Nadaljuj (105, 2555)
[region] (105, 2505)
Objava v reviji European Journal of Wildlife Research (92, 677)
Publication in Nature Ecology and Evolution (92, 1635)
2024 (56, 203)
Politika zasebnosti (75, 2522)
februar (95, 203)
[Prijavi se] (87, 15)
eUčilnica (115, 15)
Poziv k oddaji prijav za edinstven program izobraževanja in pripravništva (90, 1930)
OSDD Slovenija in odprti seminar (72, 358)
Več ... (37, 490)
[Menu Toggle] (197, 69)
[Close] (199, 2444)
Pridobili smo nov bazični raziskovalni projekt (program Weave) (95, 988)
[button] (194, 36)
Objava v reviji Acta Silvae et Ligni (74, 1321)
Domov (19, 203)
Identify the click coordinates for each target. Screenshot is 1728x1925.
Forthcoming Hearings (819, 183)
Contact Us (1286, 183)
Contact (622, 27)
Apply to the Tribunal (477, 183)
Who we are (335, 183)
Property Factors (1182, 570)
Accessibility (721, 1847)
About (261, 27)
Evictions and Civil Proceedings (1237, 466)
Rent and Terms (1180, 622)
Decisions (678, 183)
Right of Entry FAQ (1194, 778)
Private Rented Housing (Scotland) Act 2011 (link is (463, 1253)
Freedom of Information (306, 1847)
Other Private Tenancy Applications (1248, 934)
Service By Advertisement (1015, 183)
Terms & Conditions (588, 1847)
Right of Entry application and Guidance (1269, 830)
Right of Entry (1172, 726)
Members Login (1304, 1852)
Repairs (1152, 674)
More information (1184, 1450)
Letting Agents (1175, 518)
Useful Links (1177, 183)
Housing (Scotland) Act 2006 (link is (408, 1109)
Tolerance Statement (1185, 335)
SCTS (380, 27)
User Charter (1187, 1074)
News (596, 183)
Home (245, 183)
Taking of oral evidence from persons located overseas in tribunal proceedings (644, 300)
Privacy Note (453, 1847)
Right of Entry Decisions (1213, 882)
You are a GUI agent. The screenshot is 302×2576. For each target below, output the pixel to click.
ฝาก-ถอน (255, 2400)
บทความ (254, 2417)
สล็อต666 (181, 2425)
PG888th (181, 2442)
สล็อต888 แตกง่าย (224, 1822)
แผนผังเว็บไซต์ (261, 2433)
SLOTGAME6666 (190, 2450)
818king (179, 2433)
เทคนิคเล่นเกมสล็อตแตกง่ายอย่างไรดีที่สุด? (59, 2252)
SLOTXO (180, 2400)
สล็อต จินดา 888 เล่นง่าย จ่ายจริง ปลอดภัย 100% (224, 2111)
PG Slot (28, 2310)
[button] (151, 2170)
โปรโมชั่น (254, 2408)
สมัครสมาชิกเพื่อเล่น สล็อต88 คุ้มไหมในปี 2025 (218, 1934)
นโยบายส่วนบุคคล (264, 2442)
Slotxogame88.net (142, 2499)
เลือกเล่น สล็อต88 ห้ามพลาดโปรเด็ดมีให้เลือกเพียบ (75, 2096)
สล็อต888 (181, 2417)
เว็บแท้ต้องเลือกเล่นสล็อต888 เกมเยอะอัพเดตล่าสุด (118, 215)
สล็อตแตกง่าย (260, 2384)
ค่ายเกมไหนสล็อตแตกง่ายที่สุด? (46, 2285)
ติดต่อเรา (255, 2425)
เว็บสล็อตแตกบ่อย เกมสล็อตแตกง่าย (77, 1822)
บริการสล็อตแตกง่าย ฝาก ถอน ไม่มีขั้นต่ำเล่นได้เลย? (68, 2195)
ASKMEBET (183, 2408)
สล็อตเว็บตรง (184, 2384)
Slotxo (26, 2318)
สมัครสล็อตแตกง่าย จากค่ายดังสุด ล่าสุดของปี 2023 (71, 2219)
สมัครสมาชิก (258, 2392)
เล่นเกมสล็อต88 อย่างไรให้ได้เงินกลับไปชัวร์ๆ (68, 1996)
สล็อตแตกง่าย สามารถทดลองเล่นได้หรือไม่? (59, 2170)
□ □ □
:: Exercise requirements ::
Your task is to give back every record exactly.

:: Solved problem ::
Nadaljuj (105, 2555)
[region] (105, 2505)
Objava v reviji European Journal of Wildlife Research (92, 677)
Publication in Nature Ecology and Evolution (92, 1635)
2024 (56, 203)
Politika zasebnosti (75, 2522)
februar (95, 203)
[Prijavi se] (87, 15)
eUčilnica (115, 15)
Poziv k oddaji prijav za edinstven program izobraževanja in pripravništva (90, 1930)
OSDD Slovenija in odprti seminar (72, 358)
Več ... (37, 490)
[Menu Toggle] (197, 69)
[Close] (199, 2444)
Pridobili smo nov bazični raziskovalni projekt (program Weave) (95, 988)
[button] (194, 36)
Objava v reviji Acta Silvae et Ligni (74, 1321)
Domov (19, 203)
Identify the click coordinates for each target. Screenshot is 1728x1925.
Forthcoming Hearings (819, 183)
Contact Us (1286, 183)
Contact (622, 27)
Apply to the Tribunal (477, 183)
Who we are (335, 183)
Property Factors (1182, 570)
Accessibility (721, 1847)
About (261, 27)
Evictions and Civil Proceedings (1237, 466)
Rent and Terms (1180, 622)
Decisions (678, 183)
Right of Entry FAQ (1194, 778)
Private Rented Housing (Scotland) Act 2011 (link is (463, 1253)
Freedom of Information (306, 1847)
Other Private Tenancy Applications (1248, 934)
Service By Advertisement (1015, 183)
Terms & Conditions (588, 1847)
Right of Entry application and Guidance (1269, 830)
Right of Entry (1172, 726)
Members Login (1304, 1852)
Repairs (1152, 674)
More information (1184, 1450)
Letting Agents (1175, 518)
Useful Links (1177, 183)
Housing (Scotland) Act 2006 (link is (408, 1109)
Tolerance Statement (1185, 335)
SCTS (380, 27)
User Charter (1187, 1074)
News (596, 183)
Home (245, 183)
Taking of oral evidence from persons located overseas in tribunal proceedings (644, 300)
Privacy Note (453, 1847)
Right of Entry Decisions (1213, 882)
You are a GUI agent. The screenshot is 302×2576. For each target below, output the pixel to click.
ฝาก-ถอน (255, 2400)
บทความ (254, 2417)
สล็อต666 (181, 2425)
PG888th (181, 2442)
สล็อต888 แตกง่าย (224, 1822)
แผนผังเว็บไซต์ (261, 2433)
SLOTGAME6666 (190, 2450)
818king (179, 2433)
เทคนิคเล่นเกมสล็อตแตกง่ายอย่างไรดีที่สุด? (59, 2252)
SLOTXO (180, 2400)
สล็อต จินดา 888 เล่นง่าย จ่ายจริง ปลอดภัย 100% (224, 2111)
PG Slot (28, 2310)
[button] (151, 2170)
โปรโมชั่น (254, 2408)
สมัครสมาชิกเพื่อเล่น สล็อต88 คุ้มไหมในปี 2025 (218, 1934)
นโยบายส่วนบุคคล (264, 2442)
Slotxogame88.net (142, 2499)
เลือกเล่น สล็อต88 ห้ามพลาดโปรเด็ดมีให้เลือกเพียบ (75, 2096)
สล็อต888 (181, 2417)
เว็บแท้ต้องเลือกเล่นสล็อต888 เกมเยอะอัพเดตล่าสุด (118, 215)
สล็อตแตกง่าย (260, 2384)
ค่ายเกมไหนสล็อตแตกง่ายที่สุด? (46, 2285)
ติดต่อเรา (255, 2425)
เว็บสล็อตแตกบ่อย เกมสล็อตแตกง่าย (77, 1822)
บริการสล็อตแตกง่าย ฝาก ถอน ไม่มีขั้นต่ำเล่นได้เลย? (68, 2195)
ASKMEBET (183, 2408)
สล็อตเว็บตรง (184, 2384)
Slotxo (26, 2318)
สมัครสล็อตแตกง่าย จากค่ายดังสุด ล่าสุดของปี 2023 (71, 2219)
สมัครสมาชิก (258, 2392)
เล่นเกมสล็อต88 อย่างไรให้ได้เงินกลับไปชัวร์ๆ (68, 1996)
สล็อตแตกง่าย สามารถทดลองเล่นได้หรือไม่? (59, 2170)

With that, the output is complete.